Recursively crawl URL to gather resources such as twitter handle and facebook ids.
- Python 3 & virtualenv
- In order to support crawling SPAs (React, Vue, etc.) you must have the necessary files for Chrome headless.
- Currently supports windows & mac (linux untested)
- Twitter handle
- Facebook page id
- iOS App Store id
- Google Play Store id
virtualenv venv
source venv/bin/activate (or `\venv\Scripts\activate.bat` in windows)
pip install -r requirements.txt
python3 cli.py <url>
Or...
from WebResourceCrawler import WebResourceCrawler
crawler = WebResourceCrawler("http://www.zello.com/")

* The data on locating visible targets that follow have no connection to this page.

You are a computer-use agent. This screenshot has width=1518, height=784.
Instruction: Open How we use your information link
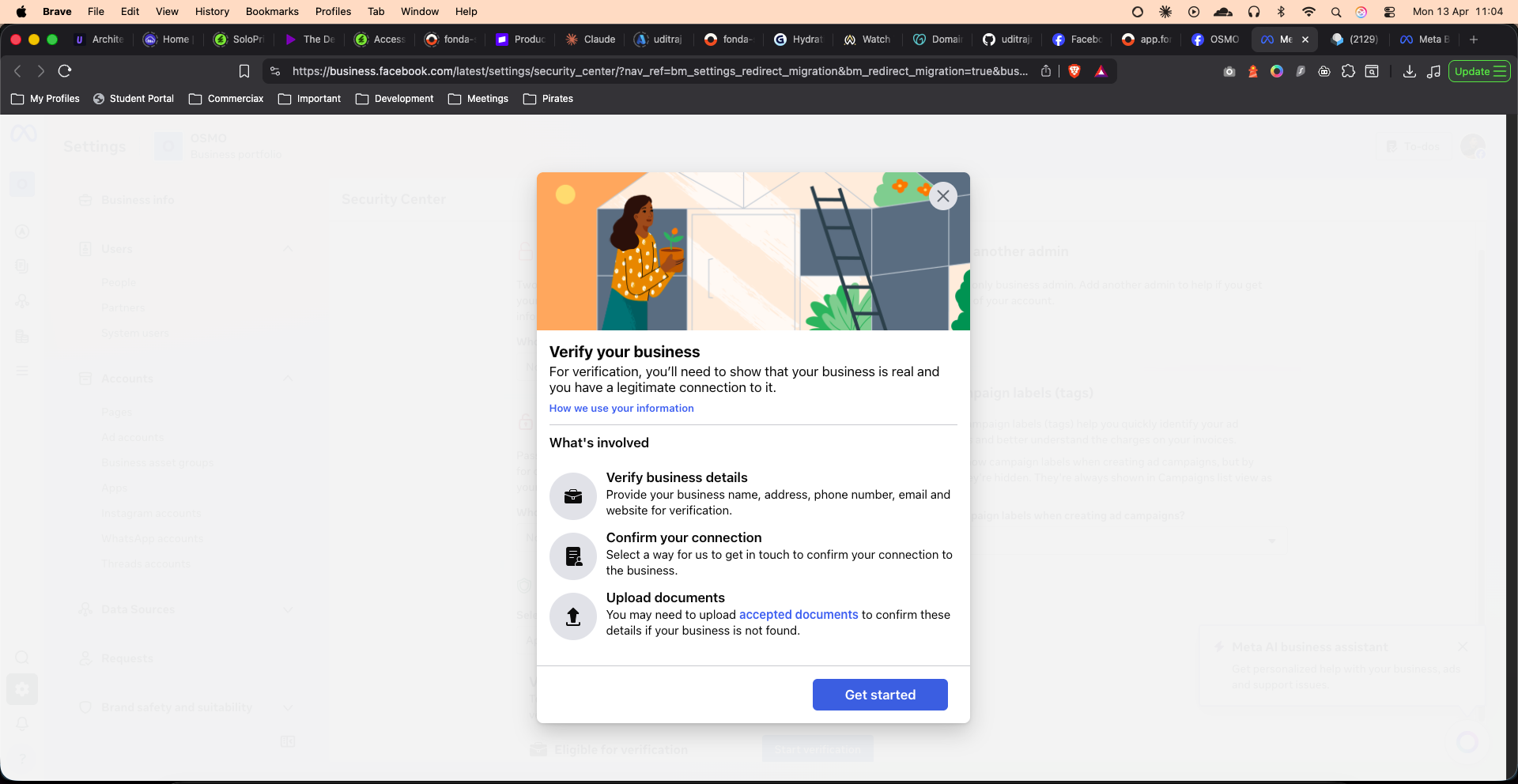point(621,409)
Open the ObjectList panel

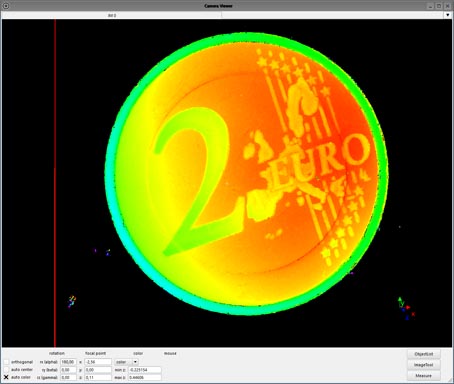424,354
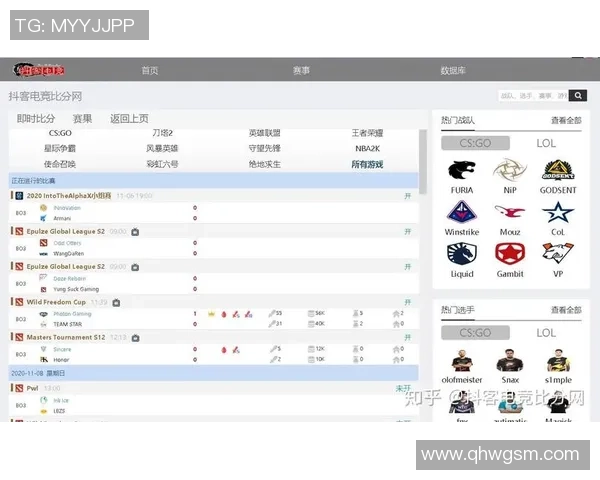Select the Liquid team icon
The image size is (600, 480).
pyautogui.click(x=462, y=255)
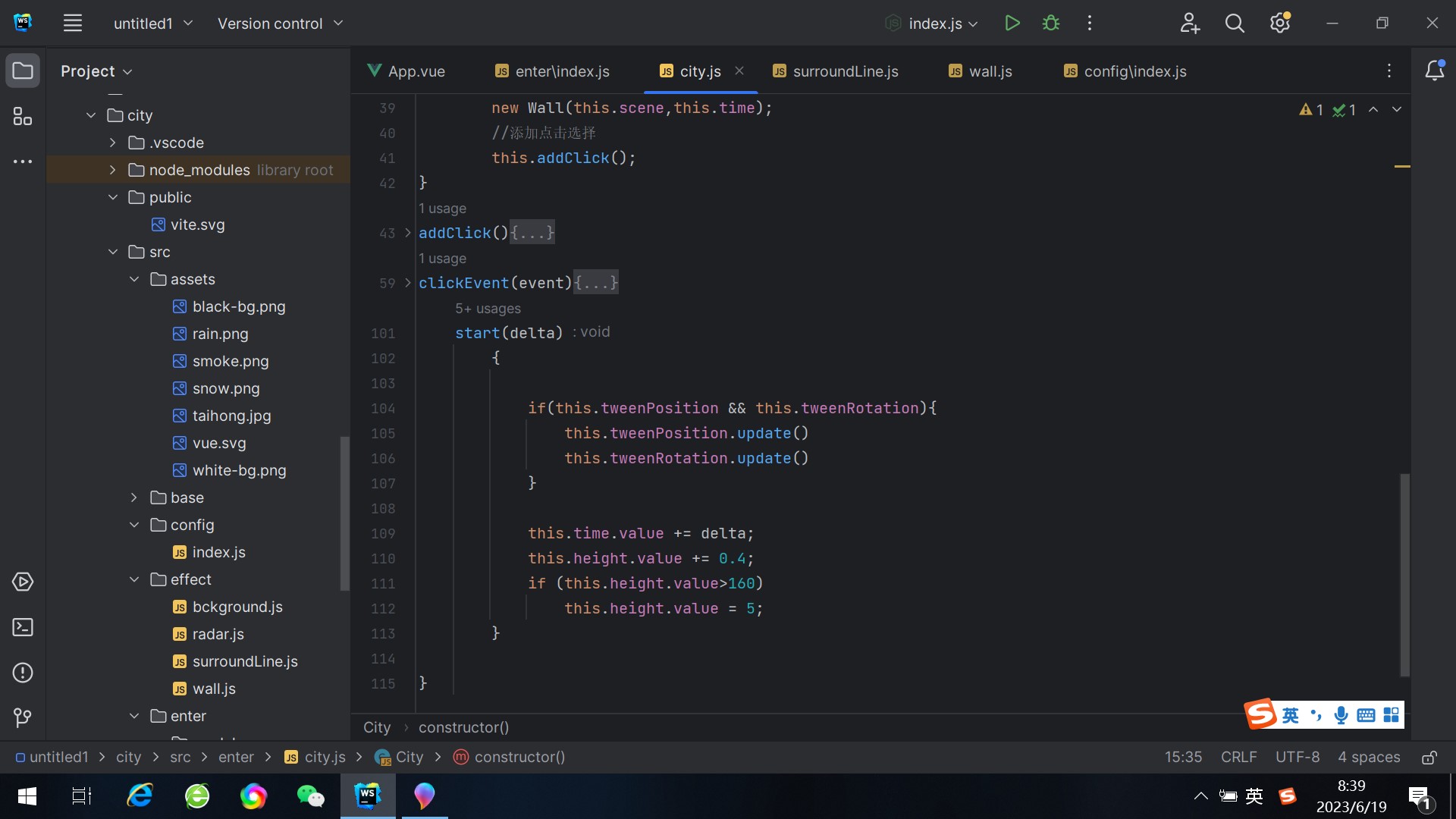Expand the enter folder in sidebar

[134, 716]
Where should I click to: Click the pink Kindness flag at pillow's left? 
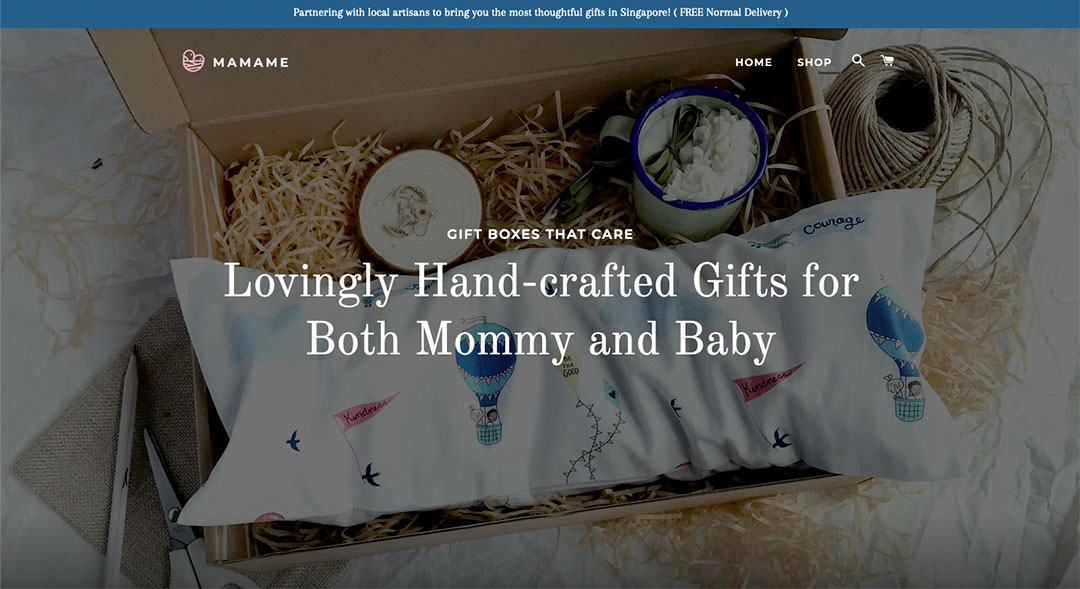[x=365, y=412]
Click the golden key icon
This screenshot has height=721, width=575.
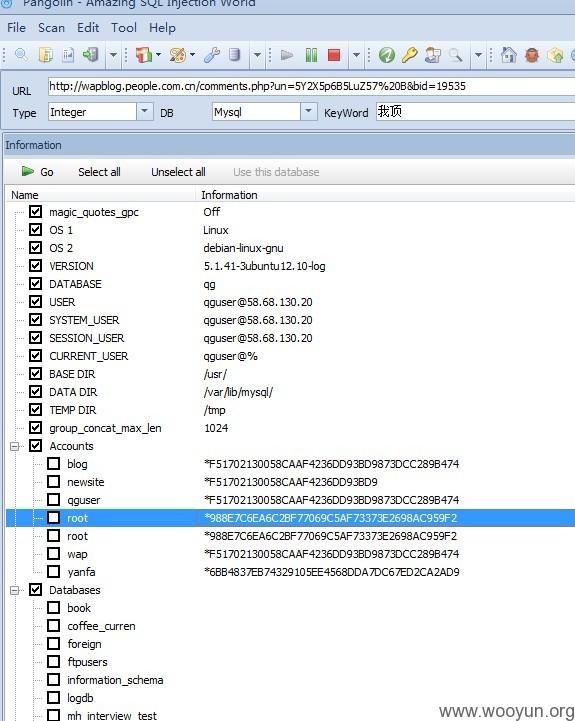[x=409, y=55]
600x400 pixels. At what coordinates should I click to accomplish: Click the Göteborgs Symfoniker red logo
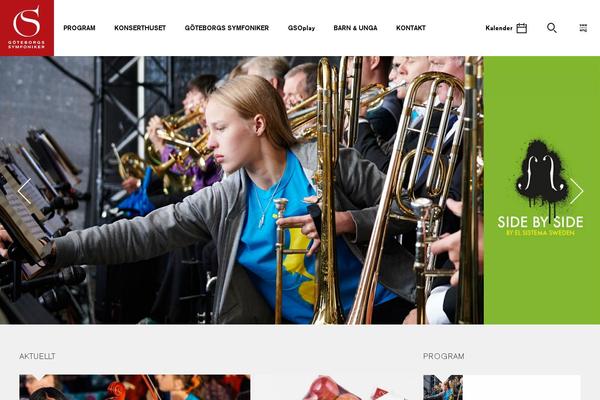(27, 28)
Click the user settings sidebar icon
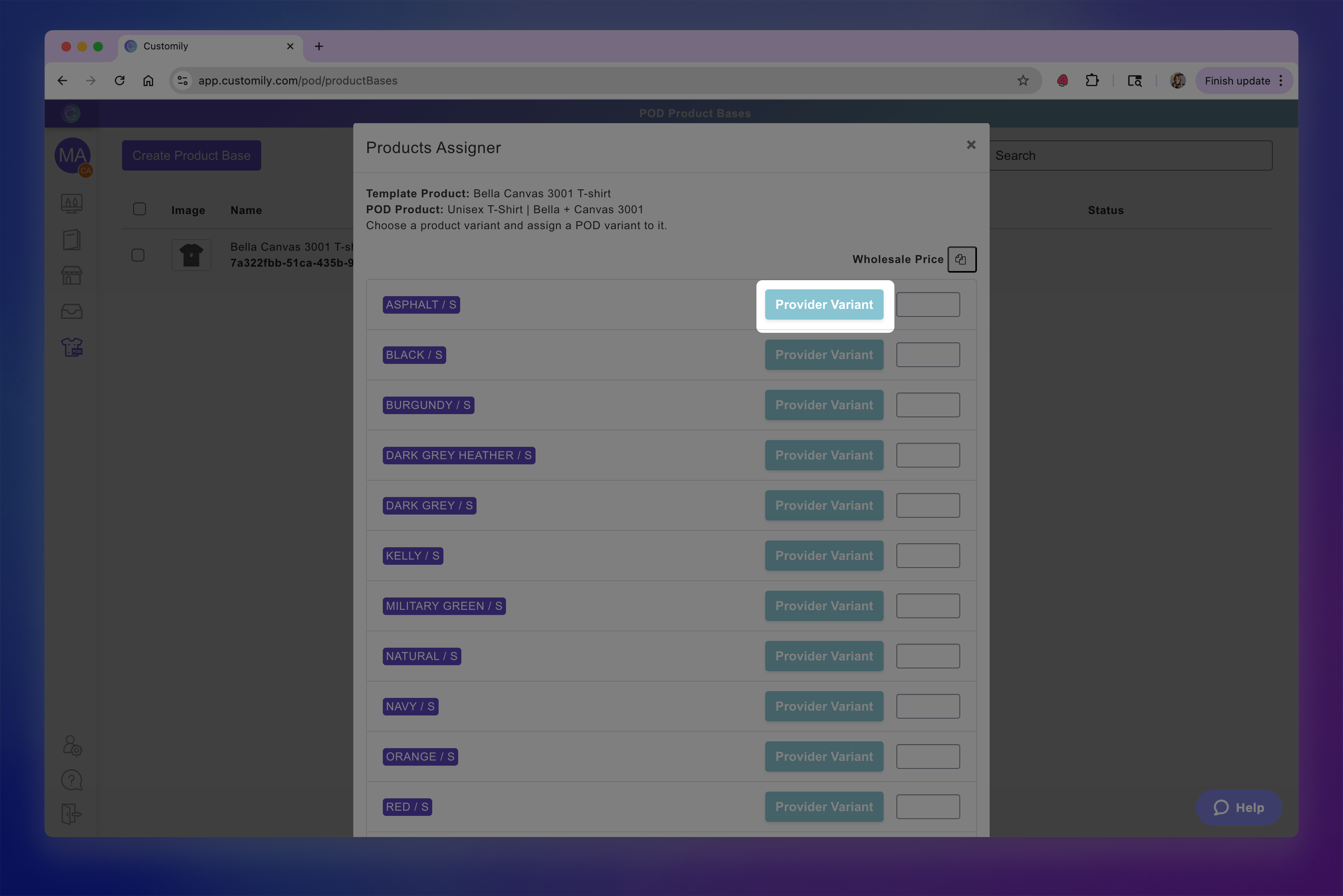 tap(72, 746)
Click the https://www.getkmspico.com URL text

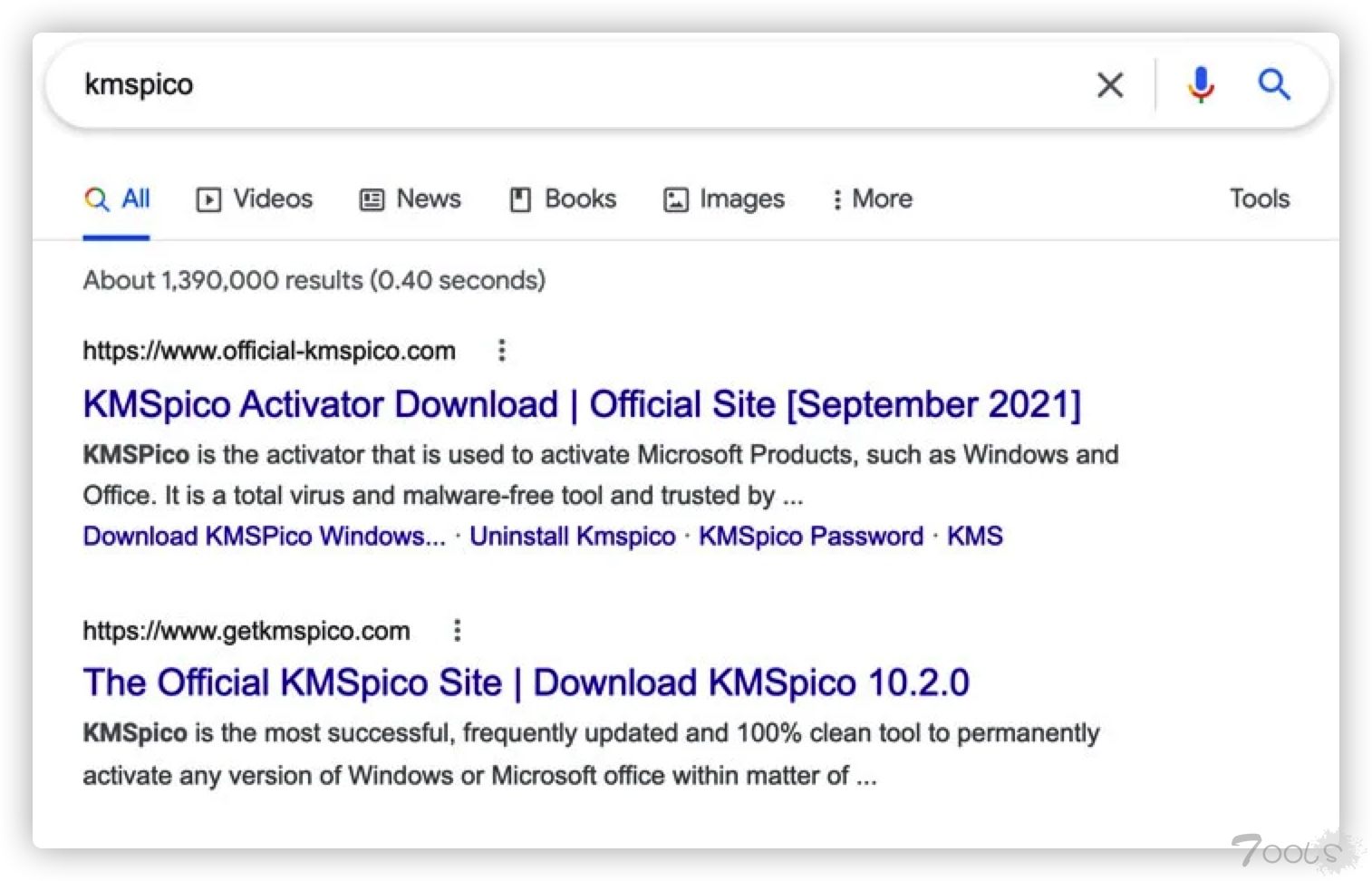click(246, 631)
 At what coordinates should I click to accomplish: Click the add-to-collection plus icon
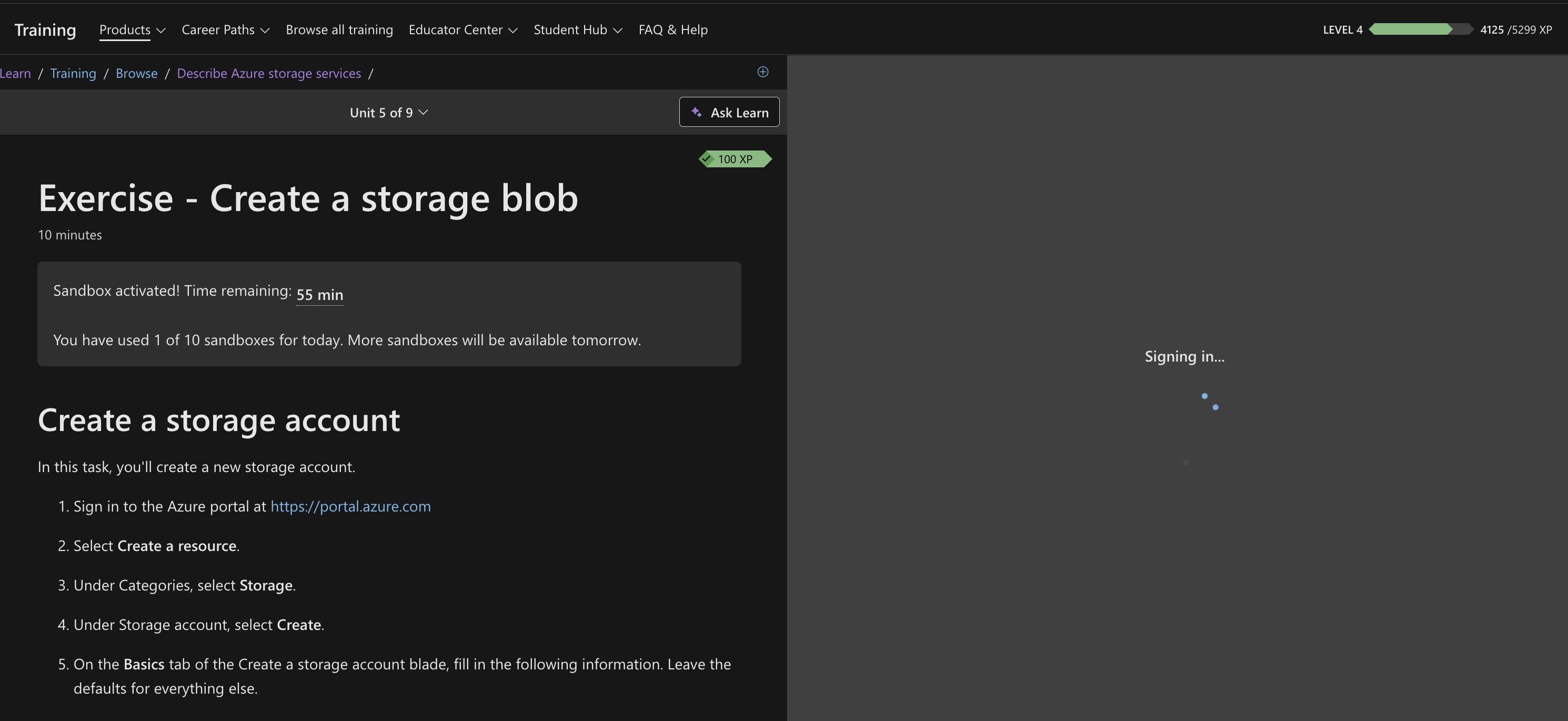click(x=763, y=72)
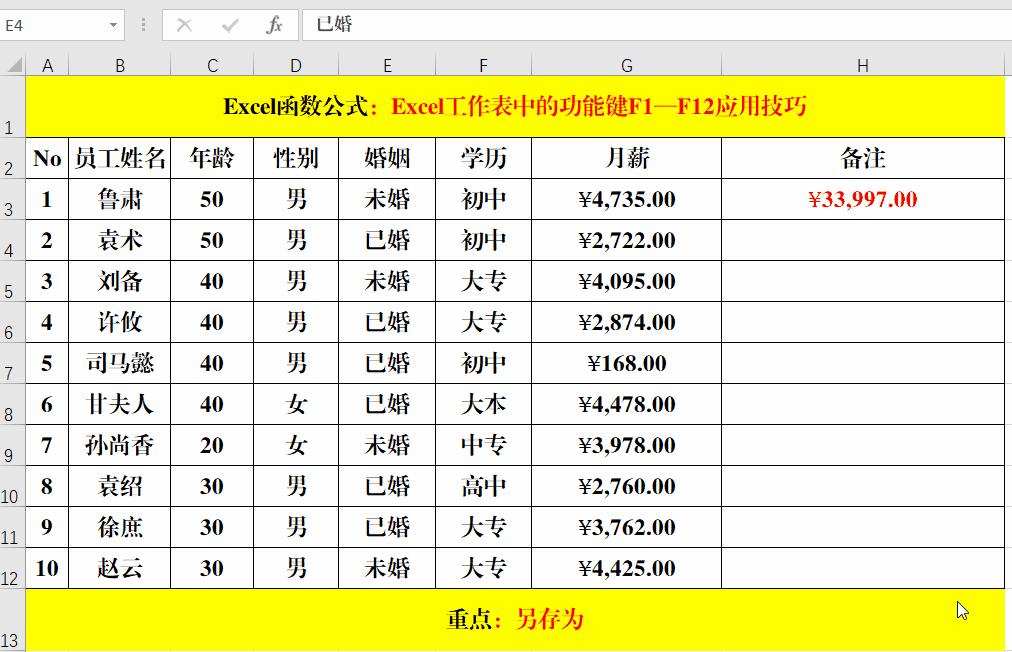The height and width of the screenshot is (652, 1012).
Task: Click row header 3
Action: (x=12, y=199)
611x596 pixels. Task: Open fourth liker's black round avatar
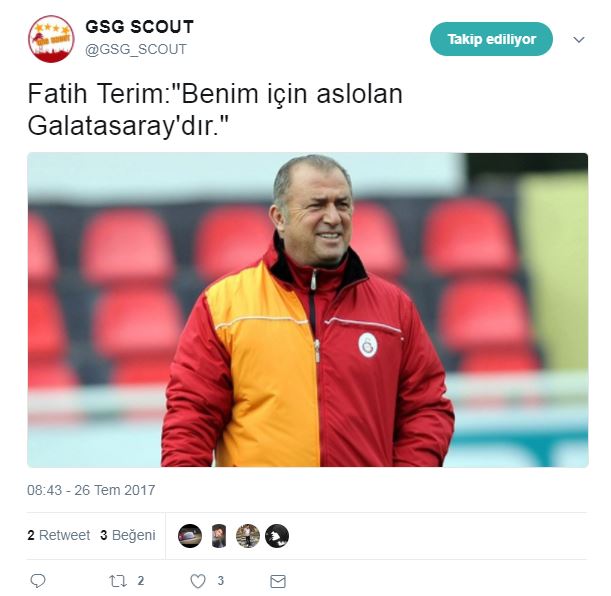pyautogui.click(x=277, y=536)
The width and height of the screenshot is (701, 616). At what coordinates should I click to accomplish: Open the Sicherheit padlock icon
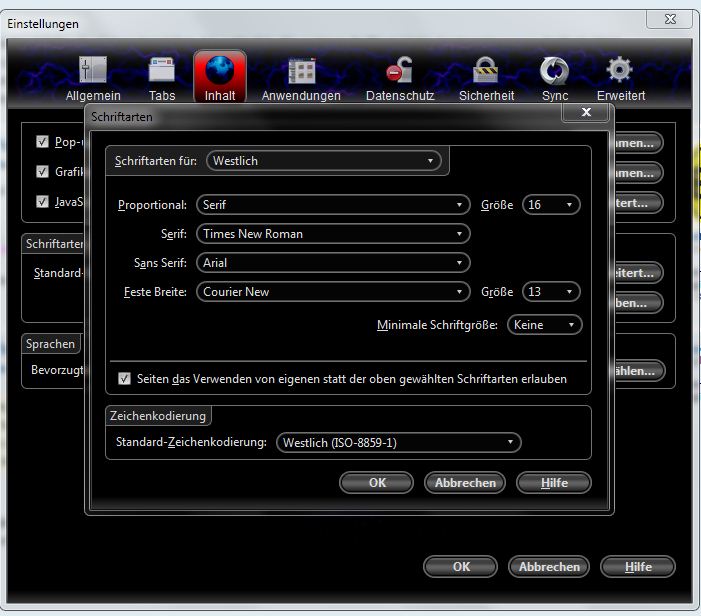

results = crawler.run() # must wait
print(results)
>>> {
"ios": "508231856",
"twitter": "Zello",
"google": "com.loudtalks",
"facebook": "ZelloMe"
}
url = https://www.appannie.com/
{
"twitter": "appannie",
"facebook": "AppAnnie"
}
url = http://www.zello.com/
{
"ios": "508231856",
"google": "com.loudtalks",
"twitter": "Zello"
}
url = http://zynga.com
has multiple twitter handles on the page, but for Twitter and Facebook these are the handles for the company:
{
"twitter": "zynga",
"facebook": "zynga"
}